Title : Luxatio Cordis, A heart transplant complications
Cardiac luxation is a rare, difficult-to-diagnose, dramatic complication. It has only been reported until now as a consequence of blunt chest trauma causing pericardial rupture. These cases may require prompt surgical intervention to reposition the heart and restore hemodynamic stability. However, to our knowledge, here we present the first case of luxatio cordis that was found incidentally in a 54-year-old woman s/p Orthotopic Heart Transplant (OHT) procedure. The patient’s past medical history was significant for chronic kidney disease, scleroderma, rheumatoid arthritis, interstitial lung disease, and nonischemic cardiomyopathy with reduced ejection fraction, for which she underwent a heart transplant two years ago. Before admission, the patient presented to the outpatient clinic with gradually progressive dyspnea on minimal exertion, paroxysmal nocturnal dyspnea (PND), peripheral edema, and abdominal distention, which improved only transiently with oral diuretic regimen. She was diagnosed with acute pulmonary edema and her symptoms improved after IV Lasix was administered. A CT scan was obtained to confirm her diagnosis which incidentally revealed that the heart was herniated through the ribs. Since the patient had a benign clinical course, we recommended follow up with cardiothoracic surgery as an outpatient.

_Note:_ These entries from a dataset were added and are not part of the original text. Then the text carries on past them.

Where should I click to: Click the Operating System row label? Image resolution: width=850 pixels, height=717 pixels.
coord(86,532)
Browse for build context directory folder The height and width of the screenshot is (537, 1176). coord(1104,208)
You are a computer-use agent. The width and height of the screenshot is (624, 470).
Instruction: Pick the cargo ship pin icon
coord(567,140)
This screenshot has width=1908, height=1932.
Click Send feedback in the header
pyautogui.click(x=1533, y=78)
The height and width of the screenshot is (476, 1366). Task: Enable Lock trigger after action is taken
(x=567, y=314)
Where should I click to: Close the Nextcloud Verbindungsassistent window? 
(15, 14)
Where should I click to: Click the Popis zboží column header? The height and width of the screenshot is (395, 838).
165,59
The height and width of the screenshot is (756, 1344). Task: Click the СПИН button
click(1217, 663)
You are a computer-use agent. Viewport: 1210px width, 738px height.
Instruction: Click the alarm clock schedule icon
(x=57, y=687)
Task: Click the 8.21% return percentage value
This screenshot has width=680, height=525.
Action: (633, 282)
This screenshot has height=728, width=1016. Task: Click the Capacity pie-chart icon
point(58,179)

What will audience learn from your presentation?
- The prognosis of patients with luxatio cordis has not been recorded but recognizing this diagnosis is important in order to provide immediate treatment since the condition can deteriorate quickly especially in the setting of a blunt trauma that could lead to a potentially fatal outcome.
- Nonetheless, it should be noted that heart luxation can also be asymptomatic and present as an incidental radiographic finding status post heart surgery.
- If the patient is hemodynamically unstable, surgical intervention is necessary whereby the heart could be repositioned and the pericardium could be reconstructed.
- However, if the patient is stable, a careful watch-and-see approach is justified. Careful echocardiogram follow up in patients with this condition is necessary to prevent hemodynamic impairment.